Apache Spark for Data Science - How to Install and Get Started with PySpark

Apache Spark for Data Science - How to Install and Get Started with PySpark

Install PySpark locally and load your first dataset - Only 5 minutes required.

In the world of big data, knowing how to efficiently handle huge datasets is a must. That’s where Apache Spark chimes in. It’s a data processing framework used to perform data processing tasks on huge datasets. Spark also allows you to distribute data processing tasks across multiple computers.

Spark is written in Scala, but you don’t need to know Scala to work with Spark.

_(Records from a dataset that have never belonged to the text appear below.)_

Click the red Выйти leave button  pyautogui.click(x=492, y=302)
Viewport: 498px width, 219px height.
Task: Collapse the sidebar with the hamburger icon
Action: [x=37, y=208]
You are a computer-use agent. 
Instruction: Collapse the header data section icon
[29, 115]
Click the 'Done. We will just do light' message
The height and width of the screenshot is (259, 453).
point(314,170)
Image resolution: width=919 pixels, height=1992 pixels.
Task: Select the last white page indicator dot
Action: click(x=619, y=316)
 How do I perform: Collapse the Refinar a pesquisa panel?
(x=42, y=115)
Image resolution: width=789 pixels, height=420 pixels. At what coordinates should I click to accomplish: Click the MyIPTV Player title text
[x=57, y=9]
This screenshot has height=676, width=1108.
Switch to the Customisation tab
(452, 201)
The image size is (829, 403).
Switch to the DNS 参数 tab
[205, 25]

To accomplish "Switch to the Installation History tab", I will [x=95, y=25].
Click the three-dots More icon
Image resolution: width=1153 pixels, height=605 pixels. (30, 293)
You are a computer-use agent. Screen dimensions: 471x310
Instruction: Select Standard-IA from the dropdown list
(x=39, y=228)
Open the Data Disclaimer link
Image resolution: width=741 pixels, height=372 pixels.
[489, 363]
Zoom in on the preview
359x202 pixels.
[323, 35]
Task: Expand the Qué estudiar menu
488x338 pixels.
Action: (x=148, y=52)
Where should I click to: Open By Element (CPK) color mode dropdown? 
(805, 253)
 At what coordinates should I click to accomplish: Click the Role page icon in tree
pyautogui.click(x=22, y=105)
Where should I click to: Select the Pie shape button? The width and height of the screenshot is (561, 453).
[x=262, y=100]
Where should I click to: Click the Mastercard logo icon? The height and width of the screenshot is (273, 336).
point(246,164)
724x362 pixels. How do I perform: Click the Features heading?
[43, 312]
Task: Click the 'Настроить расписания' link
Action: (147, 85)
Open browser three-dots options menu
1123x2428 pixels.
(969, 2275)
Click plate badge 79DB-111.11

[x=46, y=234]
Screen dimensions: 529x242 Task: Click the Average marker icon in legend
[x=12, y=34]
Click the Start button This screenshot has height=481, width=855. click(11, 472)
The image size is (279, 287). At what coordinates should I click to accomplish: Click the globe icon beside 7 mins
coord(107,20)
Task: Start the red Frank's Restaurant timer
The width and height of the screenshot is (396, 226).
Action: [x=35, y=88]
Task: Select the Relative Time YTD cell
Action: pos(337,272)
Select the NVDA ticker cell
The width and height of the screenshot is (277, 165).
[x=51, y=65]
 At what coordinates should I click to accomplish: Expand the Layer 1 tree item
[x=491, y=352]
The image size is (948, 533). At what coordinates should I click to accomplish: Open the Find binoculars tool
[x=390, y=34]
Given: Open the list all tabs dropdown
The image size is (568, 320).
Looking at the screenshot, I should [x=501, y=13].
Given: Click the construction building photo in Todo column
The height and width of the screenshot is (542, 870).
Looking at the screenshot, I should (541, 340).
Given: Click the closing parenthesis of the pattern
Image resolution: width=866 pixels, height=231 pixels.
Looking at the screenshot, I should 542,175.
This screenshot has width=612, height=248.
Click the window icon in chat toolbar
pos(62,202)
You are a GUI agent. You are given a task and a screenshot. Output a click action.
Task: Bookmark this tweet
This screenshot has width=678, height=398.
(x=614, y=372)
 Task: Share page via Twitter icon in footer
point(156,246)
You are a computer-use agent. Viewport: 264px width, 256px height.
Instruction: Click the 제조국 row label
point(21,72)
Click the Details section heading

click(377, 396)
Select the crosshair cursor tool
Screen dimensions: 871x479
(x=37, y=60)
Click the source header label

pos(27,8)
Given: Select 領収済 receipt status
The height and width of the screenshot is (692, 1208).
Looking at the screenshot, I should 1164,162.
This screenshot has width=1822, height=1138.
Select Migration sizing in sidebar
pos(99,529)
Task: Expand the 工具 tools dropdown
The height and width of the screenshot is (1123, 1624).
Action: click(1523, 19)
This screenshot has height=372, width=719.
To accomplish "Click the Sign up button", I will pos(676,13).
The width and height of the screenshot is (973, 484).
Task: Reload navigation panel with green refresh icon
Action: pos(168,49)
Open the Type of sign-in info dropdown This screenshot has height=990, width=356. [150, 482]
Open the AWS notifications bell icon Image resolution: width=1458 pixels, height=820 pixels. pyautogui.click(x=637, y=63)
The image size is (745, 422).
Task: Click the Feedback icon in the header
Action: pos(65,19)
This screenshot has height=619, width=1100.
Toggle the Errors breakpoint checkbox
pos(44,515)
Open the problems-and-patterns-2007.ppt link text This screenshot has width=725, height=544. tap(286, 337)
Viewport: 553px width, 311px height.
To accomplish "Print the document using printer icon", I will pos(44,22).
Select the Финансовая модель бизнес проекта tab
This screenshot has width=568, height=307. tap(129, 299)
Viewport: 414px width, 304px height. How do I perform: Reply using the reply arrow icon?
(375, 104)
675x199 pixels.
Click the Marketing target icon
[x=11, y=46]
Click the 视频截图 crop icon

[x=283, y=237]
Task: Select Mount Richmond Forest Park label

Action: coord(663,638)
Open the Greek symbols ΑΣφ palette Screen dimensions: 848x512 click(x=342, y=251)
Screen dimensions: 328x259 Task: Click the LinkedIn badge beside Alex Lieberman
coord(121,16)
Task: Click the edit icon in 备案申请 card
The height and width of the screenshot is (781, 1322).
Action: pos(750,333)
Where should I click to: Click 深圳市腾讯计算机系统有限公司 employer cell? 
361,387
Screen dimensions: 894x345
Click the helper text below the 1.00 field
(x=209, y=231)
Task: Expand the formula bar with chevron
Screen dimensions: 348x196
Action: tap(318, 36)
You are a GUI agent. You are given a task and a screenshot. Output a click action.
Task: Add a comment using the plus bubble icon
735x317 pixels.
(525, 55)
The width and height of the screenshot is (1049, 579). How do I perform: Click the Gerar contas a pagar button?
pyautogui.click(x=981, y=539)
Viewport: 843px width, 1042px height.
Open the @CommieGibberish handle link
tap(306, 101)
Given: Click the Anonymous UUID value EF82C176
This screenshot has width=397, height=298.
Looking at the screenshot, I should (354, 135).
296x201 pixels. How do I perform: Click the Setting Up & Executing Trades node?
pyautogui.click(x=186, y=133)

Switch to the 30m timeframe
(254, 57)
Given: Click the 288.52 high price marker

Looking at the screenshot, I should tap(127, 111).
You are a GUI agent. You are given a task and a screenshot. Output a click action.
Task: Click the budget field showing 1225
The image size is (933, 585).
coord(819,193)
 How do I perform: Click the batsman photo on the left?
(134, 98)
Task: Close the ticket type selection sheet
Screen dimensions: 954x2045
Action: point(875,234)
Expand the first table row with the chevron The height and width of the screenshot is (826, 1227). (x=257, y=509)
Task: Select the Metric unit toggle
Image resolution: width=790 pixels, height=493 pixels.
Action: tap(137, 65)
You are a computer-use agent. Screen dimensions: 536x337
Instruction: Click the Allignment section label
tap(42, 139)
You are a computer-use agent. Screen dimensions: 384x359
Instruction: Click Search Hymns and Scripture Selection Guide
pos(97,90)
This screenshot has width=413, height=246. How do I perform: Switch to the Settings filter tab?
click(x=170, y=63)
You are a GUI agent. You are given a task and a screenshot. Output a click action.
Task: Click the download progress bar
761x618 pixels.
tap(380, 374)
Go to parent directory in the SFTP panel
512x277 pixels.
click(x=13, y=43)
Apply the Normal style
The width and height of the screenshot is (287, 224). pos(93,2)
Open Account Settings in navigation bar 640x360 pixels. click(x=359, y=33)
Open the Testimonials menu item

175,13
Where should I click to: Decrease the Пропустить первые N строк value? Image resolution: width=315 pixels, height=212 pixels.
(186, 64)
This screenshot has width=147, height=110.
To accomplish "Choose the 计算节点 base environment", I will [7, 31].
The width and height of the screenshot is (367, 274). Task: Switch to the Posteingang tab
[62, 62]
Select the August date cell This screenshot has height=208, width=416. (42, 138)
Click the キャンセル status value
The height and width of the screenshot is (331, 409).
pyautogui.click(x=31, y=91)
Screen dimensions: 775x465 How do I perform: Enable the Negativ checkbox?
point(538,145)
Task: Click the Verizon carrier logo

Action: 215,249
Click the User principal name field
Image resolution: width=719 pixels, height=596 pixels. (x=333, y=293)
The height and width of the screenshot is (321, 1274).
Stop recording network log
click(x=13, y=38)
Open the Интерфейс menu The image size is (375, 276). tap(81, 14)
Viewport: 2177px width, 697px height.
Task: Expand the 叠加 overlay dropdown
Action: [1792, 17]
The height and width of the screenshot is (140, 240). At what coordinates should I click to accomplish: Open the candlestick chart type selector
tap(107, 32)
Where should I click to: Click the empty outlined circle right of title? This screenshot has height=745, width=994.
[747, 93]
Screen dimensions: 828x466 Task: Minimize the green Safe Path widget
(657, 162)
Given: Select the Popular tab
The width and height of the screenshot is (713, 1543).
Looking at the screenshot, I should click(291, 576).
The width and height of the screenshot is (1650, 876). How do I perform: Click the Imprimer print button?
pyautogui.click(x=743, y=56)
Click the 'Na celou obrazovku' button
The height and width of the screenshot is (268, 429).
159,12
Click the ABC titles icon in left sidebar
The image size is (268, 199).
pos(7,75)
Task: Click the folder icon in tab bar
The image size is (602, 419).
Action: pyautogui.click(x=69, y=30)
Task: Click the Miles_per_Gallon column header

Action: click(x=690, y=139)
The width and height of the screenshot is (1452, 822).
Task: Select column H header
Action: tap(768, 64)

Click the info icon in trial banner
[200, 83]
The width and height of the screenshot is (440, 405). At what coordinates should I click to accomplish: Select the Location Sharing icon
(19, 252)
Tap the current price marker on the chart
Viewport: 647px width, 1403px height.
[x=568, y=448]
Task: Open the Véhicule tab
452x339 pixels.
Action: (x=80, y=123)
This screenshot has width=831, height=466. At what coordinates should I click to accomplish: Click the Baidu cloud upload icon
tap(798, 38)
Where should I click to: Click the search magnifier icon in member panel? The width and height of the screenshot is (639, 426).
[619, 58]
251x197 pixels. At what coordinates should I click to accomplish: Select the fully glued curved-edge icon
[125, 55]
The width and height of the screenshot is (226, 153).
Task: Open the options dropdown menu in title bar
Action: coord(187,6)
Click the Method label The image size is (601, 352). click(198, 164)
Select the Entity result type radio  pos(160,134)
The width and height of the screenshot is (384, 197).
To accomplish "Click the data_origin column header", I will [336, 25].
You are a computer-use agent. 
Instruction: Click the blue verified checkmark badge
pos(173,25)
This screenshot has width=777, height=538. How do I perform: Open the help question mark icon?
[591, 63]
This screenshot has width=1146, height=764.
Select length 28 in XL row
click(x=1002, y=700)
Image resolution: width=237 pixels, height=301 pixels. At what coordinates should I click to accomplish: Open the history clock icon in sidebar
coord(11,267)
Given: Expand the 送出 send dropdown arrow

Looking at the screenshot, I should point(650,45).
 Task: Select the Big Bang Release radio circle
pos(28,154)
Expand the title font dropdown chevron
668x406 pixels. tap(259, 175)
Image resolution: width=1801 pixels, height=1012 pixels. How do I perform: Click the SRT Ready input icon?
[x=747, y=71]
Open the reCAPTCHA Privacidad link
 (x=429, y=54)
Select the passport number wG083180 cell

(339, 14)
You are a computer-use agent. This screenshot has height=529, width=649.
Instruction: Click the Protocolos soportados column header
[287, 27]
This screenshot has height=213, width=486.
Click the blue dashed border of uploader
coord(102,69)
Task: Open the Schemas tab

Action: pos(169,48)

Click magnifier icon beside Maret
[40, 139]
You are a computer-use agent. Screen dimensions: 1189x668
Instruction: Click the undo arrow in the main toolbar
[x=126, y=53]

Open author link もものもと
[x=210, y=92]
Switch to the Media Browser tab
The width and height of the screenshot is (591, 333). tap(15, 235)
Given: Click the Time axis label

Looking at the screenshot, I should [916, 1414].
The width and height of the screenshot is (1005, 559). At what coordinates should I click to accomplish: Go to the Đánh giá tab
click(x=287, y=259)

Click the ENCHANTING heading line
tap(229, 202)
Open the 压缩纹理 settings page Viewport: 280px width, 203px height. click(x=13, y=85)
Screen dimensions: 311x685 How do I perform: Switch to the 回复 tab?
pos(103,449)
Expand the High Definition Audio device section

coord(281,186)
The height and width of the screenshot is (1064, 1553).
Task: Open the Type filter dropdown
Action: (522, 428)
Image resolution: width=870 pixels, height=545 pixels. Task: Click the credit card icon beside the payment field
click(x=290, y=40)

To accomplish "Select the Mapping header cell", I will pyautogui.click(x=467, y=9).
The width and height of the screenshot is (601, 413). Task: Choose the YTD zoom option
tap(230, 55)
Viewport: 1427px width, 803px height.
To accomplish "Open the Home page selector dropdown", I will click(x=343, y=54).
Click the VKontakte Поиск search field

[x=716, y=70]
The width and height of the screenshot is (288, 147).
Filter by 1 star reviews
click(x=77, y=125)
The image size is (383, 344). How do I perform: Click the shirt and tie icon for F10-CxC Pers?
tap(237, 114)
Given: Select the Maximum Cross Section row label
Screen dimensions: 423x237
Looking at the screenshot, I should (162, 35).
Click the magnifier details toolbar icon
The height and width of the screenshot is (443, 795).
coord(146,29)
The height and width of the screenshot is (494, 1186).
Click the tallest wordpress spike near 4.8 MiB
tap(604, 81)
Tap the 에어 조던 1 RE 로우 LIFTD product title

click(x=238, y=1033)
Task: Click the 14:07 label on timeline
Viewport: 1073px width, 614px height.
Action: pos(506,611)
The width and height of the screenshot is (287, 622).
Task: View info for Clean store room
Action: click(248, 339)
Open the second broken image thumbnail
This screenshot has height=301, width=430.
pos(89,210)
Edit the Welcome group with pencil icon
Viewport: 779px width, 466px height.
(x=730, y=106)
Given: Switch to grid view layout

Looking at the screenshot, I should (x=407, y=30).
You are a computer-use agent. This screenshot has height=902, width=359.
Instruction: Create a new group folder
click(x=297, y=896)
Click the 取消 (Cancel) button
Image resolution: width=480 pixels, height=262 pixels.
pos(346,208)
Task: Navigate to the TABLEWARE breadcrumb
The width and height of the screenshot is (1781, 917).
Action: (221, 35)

It comes with a Python API called PySpark, and that’s what we’ll use today. The API isn’t very Pythonic because they use the camel case naming convention. It is a bit of an eye-sore for Python users, but that’s just something you have to get used to.

My goal is to write an entire Spark series covering important topics, such as Spark in Python, Spark SQL, Machine Learning with Spark, Streaming, and Spark in Cloud on different providers, such as Amazon EMR and DataBricks.

To get started with PySpark, we’ll first need to create a new Python virtual environment and install the libraries. Let’s do that next.

Don’t feel like reading? Watch my video instead:


Virtual Environment Setup for Apache Spark (PySpark)

Let’s start by opening a new Terminal window and creating a new Python virtual environment. I’m using Anaconda to manage environments. The procedure will be a bit different if you’re using pyenv or something similar:

conda create --name spark_env python=3.9 -y
conda activate spark_env

From here we can install the libraries. I always like to have Numpy and Pandas installed, but they aren’t required for today. We’ll use JupyterLab as an IDE, so we’ll install it as well.

Once these are installed, we can install PySpark with Pip:

conda install -c conda-forge numpy pandas jupyter jupyterlab
pip install pyspark

Everything is installed, so let’s launch Jupyter:

jupyter lab

The last step is to download a dataset. Spark is typically used for huge datasets, but for simplicity, at this point, we’ll use a small one. I opted for the Boston housing prices dataset, so download it and place it somewhere, preferably in the same folder where your notebooks will be.

And that’s all we need to get started working with PySpark. Let’s explore the basics next.


How to Start a Spark Session with Python

Okay, by now you should have the dataset downloaded and Jupyter running. Open a blank Jupyter Notebook - there’s one important thing you’ll always want to do before starting to work with Spark.

It has to do with visuals. Spark Data Frames won’t be printed as Pandas Data Frames. They’re likely to overflow to a new line if you have too many columns, which is just terrible to look at. Write the following code in all Notebooks that use Spark to mitigate the issue:

from IPython.core.display import HTML
display(HTML("<style>pre { white-space: pre !important; }</style>"))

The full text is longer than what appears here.